Well, Mom began to withdraw more and more, and by the beginning of the second semester, she had moved into her own room. Dad believed that he was the cause of the relationship's problems, as that is what Mom had told him, and he read all those self help books about fixing relationships and stuff.
Then, towards the mid of the semester, Mom announced she was moving out at the end of the school year (she was a teacher at my high school) and would be moving in with her mother. She offered my little brother and I the option of leaving with her.
At the same time, one night she called the police on Dad, accusing him of abusing her. Well, for anyone that knows my Dad, he's the biggest teddy bear around, and would never lay a finger on her, but she had the cops out there anyway, and she was accusing him of throwing things at her. The cops didn't believe her, and nothing happened with it.
I sat down and talked with Mom about her moving out, and asked her what her plans were. She said she couldn't discuss them, but that everything would be taken care of. I asked what she would do about my college, and she gave the same answer. I asked about high school for my senior year, and she gave the same answer.
When pressed for anything, she gave the same answer. I then told her that I couldn't make a decision based on nothing, and since Dad had agreed to let me stay at the high school I went to, and that he would help me with college, I was going to stay with him.
Mom moved out the last day of classes my junior year. She had packed all her belongings in the car, taught that day, and left with my little brother (who had decided to go with her), after school. It was the single most humiliating day of my life... Friends kept asking why our car was loaded down, and I had to reply that "my mom is moving out today."
Well, she left. I saw her again once after she left, for dinner one night. Mom had a nasty habit of telling me how to do things all the time, and when she did it at that dinner, and my little brother started chiming in with it, I got up and left. Left right after they had taken my order.
About a month later, Dad and I were having dinner and watching TV, when the phone rang. Dad answered, and called me over to the phone after a minute. He kept whispering "it's her! it's her!"... I didn't understand until he got off the phone.

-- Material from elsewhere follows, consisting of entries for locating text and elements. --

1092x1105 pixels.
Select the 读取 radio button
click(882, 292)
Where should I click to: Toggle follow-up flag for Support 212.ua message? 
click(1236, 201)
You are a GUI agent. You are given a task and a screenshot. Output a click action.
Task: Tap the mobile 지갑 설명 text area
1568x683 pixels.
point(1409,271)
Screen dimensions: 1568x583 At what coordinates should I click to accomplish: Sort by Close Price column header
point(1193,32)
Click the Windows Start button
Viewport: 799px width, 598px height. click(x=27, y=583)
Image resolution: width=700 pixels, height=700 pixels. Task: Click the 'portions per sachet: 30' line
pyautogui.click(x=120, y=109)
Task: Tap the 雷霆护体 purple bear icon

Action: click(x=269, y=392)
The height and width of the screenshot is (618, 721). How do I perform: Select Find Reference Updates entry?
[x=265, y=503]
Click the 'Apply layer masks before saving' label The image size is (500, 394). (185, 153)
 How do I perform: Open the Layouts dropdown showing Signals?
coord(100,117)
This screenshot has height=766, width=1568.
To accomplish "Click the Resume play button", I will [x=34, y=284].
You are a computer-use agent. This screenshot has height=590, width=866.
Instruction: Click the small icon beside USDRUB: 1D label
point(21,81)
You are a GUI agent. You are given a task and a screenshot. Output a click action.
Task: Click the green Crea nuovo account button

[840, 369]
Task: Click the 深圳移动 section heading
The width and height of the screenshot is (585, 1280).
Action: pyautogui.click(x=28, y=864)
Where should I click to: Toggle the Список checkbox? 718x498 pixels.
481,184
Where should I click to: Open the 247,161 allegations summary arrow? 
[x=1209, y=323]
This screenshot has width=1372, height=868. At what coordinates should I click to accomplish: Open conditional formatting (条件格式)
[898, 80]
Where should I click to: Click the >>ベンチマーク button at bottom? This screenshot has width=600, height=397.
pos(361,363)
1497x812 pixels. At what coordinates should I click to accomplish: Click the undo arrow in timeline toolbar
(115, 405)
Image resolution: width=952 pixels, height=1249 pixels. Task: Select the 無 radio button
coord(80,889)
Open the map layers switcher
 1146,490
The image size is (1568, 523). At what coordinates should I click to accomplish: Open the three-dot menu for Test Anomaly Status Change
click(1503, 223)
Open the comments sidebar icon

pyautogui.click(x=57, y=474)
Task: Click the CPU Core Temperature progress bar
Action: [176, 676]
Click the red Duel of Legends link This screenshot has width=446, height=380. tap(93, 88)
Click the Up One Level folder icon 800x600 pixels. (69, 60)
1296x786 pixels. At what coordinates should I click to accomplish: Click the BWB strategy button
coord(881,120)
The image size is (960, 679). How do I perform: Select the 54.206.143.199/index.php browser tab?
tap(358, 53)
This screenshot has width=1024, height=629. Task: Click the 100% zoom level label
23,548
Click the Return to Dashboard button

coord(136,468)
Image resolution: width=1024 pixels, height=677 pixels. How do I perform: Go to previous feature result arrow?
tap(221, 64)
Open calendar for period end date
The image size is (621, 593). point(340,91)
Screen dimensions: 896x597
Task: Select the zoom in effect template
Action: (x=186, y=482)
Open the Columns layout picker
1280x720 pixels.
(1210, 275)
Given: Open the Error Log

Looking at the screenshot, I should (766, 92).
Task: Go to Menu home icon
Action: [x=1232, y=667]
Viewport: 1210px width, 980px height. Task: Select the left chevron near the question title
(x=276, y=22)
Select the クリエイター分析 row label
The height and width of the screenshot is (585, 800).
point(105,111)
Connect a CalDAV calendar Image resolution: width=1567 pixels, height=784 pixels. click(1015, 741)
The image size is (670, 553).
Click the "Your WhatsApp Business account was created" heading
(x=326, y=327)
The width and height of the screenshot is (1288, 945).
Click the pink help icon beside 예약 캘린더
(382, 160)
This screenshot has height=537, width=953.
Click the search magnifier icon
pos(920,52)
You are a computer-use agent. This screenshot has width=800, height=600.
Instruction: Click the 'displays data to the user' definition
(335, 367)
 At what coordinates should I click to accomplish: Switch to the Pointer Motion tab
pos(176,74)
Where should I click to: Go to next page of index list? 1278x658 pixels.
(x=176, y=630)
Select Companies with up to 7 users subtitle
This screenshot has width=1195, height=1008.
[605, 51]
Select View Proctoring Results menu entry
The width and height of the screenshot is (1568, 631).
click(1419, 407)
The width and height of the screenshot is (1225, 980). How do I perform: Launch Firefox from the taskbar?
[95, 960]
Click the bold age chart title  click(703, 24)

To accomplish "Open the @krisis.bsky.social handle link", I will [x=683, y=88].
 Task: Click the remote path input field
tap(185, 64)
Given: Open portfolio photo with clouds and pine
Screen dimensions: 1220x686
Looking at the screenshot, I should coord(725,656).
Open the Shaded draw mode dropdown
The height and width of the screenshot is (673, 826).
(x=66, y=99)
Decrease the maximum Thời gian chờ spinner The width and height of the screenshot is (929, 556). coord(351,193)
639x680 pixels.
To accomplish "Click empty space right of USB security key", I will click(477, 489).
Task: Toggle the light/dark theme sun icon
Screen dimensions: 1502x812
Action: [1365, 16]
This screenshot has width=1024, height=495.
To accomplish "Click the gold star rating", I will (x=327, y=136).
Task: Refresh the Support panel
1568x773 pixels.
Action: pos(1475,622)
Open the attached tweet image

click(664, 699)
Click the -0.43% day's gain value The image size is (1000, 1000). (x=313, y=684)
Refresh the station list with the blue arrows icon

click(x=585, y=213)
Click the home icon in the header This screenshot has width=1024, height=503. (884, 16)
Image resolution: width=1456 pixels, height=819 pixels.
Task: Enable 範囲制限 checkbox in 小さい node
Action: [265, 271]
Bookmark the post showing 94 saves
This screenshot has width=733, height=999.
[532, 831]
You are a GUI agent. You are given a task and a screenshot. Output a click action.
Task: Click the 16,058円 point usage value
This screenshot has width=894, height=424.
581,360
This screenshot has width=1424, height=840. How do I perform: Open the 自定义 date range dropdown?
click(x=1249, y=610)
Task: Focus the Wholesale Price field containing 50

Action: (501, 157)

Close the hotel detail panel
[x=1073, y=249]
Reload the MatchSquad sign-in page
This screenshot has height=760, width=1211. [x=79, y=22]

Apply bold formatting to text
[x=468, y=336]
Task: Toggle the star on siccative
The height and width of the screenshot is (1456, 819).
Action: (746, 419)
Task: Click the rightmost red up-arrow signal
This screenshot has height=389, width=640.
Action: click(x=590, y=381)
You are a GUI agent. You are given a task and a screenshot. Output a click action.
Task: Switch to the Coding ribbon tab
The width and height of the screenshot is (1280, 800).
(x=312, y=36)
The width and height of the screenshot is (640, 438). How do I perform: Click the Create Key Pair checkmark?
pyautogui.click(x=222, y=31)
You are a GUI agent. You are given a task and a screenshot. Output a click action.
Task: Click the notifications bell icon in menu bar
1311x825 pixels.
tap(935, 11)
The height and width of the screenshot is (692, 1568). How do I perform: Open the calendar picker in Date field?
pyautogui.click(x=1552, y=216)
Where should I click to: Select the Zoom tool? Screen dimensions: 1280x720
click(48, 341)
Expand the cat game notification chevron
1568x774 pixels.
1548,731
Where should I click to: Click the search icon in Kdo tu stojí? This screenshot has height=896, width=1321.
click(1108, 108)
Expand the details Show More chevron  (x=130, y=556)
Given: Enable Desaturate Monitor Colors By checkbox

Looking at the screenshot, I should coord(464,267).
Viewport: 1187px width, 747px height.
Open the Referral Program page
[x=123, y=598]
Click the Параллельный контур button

Dad explained that it was a woman named Faye. I was like, who? Dad went on that Faye is the wife of the man who Mom was sleeping with!! They had been having an affair for a year or so at that point, and Faye had photographic proof of the relationship.
Gross.
Dad met Faye about 2 weeks later. I didn't go. He came back and explained, with a slightly disgusted expression, that he had seen the evidence, and the hotel receipts, and the phone bills, and that Mom had been having an affair with Faye's husband, who had moved out March of that year.
I was pretty disgusted myself, at that point.
Dad and Faye started working together, and shared evidence in their respective divorce pursuits. Well, they ended up spending a lot of time together... Fell in love ... and were married after my freshman year of college.
Still happily married.
And Mom moved in with her lover about my freshman year, and they're still living together.
And I haven't spoken to Mom, except to yell at her once, since that dinner.
So there you go.... Gives you an idea. The person I've always gotten along with best is Dad... We've been through a lot together, and I know I can rely on him.
And the person I get along with worst... is Mom. I really can't stand her. And that's why I haven't spoken to her in so many years.